It made me want to kiss him again. “I can only imagine,” he murmured, staring at me warmly.

  “Let’s just say, if someone puts screws to me…” I shook my head and grimaced.

  He arched a dark eyebrow, his crooked grin firmly in place. “You’ll sing like a canary?”

  “Pray I never get captured by terrorists and tortured for information,” I joked.

  Wes’ grin fell off his face so abruptly, I worried he’d suffered some kind of mental breakdown. Something dark flashed in his eyes as he stared at my face.
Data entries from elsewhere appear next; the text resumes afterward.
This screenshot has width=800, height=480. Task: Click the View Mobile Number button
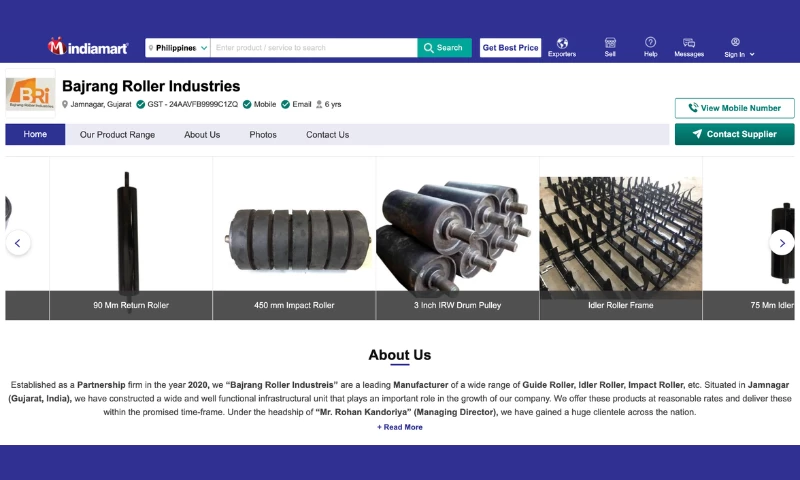(734, 108)
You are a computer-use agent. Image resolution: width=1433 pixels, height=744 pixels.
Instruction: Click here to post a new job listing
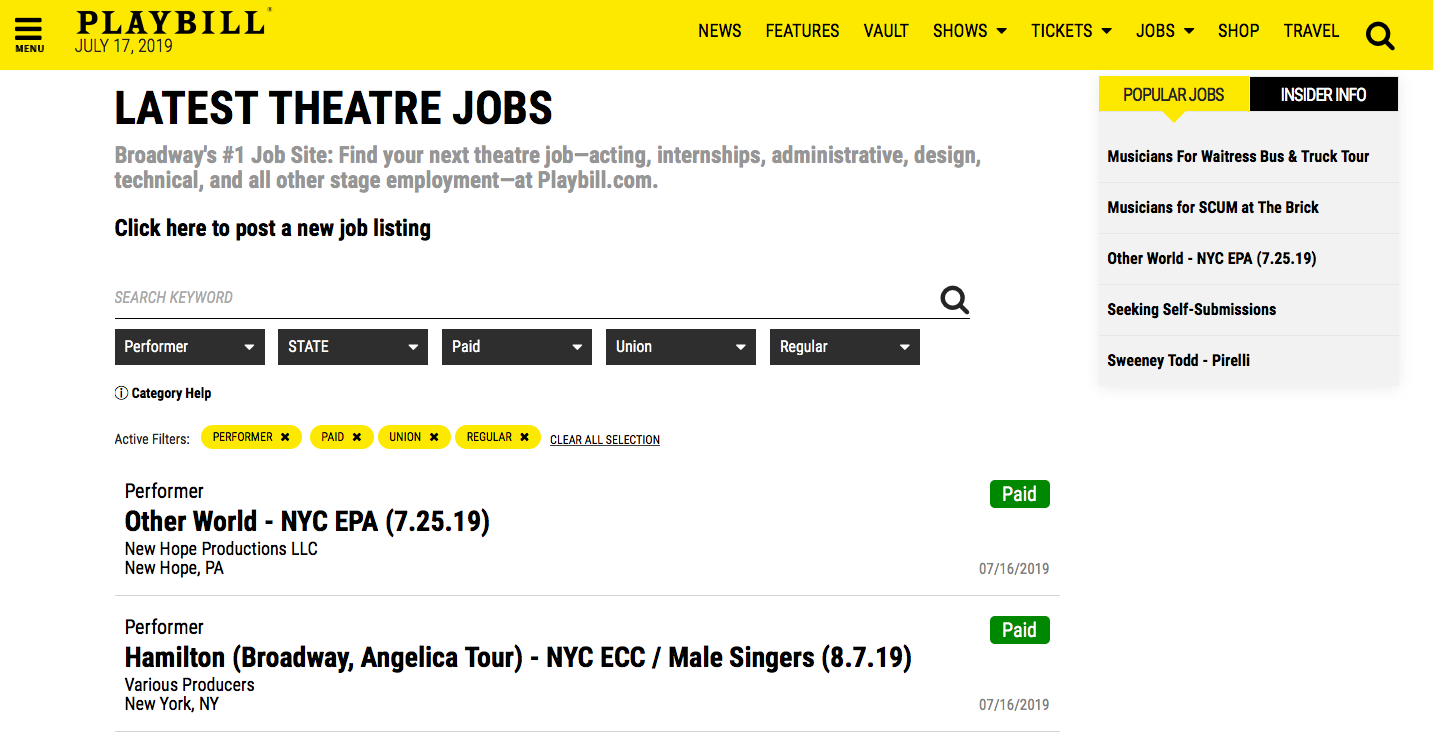(x=273, y=228)
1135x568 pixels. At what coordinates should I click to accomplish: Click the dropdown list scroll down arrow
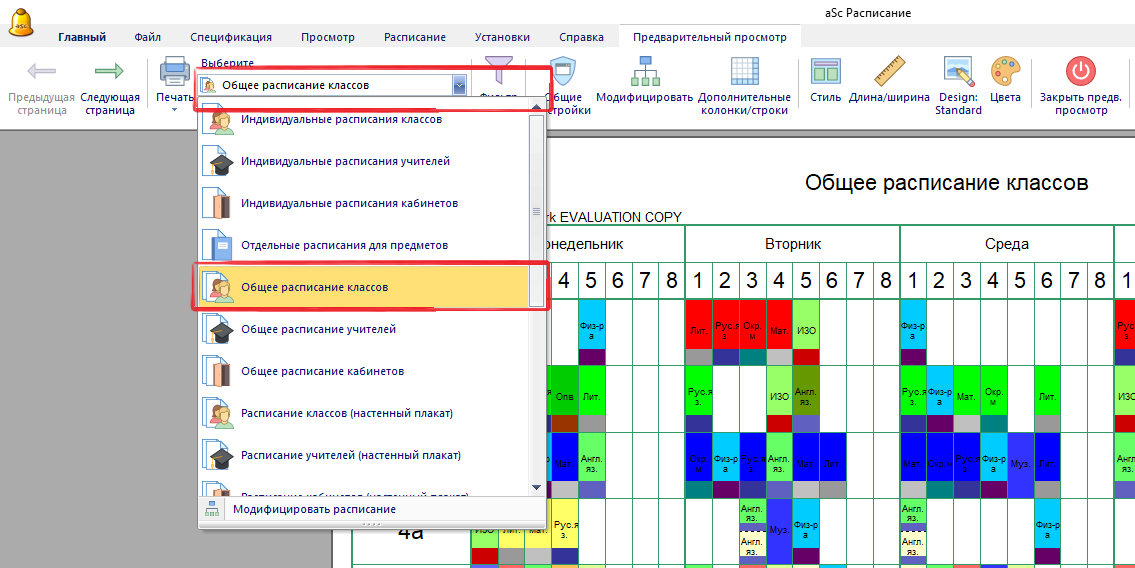[536, 487]
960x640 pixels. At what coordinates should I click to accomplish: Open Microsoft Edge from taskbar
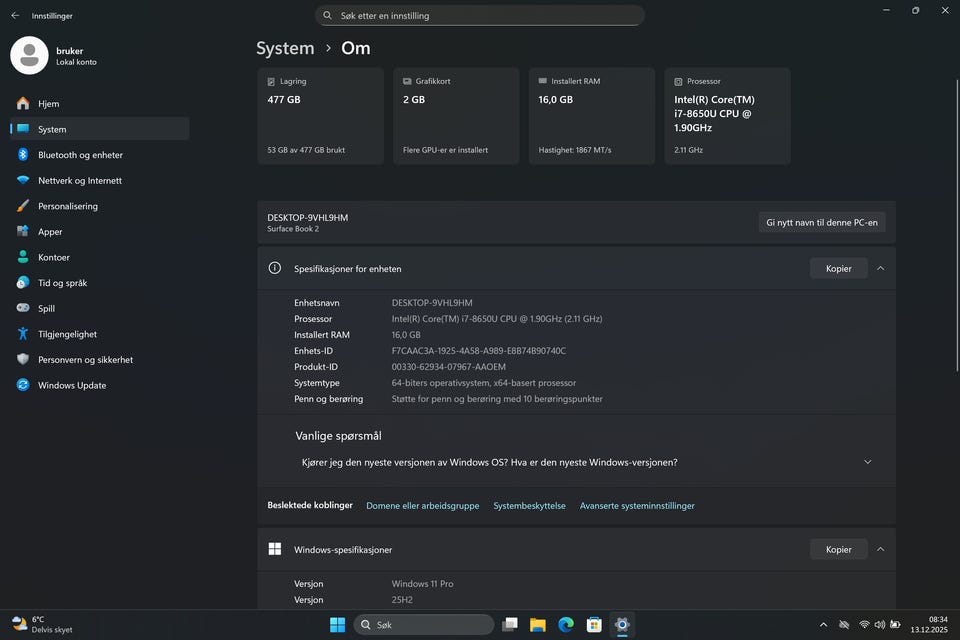566,625
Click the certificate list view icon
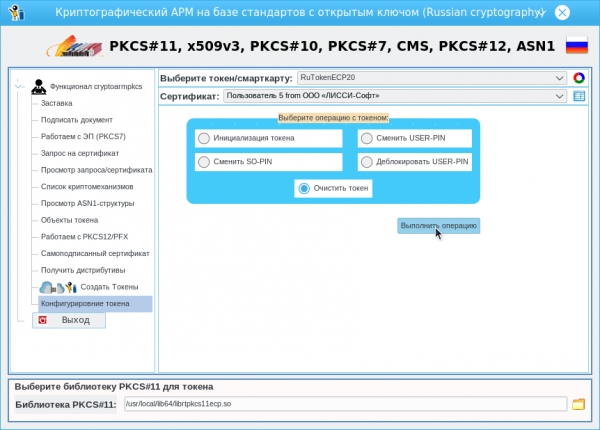The width and height of the screenshot is (600, 430). click(x=578, y=96)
Before I could ask what had happened, the strange look cleared into a flat expression, concealing whatever was going on inside his head.

  “You okay?” I asked, concern lacing my tone.

  “Why wouldn’t I be?” He shrugged. “Let’s go check out the castle.”

  “After you, Prince Charming,” I teased, trying to lighten the mood as he began striding toward Habsburg Gate, the tall stone archway that opened onto the castle grounds.

  “I’m not your prince, Red.” Wes’ voice was low, nearly ominous. “The dark knight, maybe. But don’t confuse me for the valiant hero.”

  I rolled my eyes at his back as I followed after him. “Well, good, Mr. Dramatic, because I’m no Disney princess.”

  Wes glanced over his shoulder at me, somewhat startled by my vehement admission.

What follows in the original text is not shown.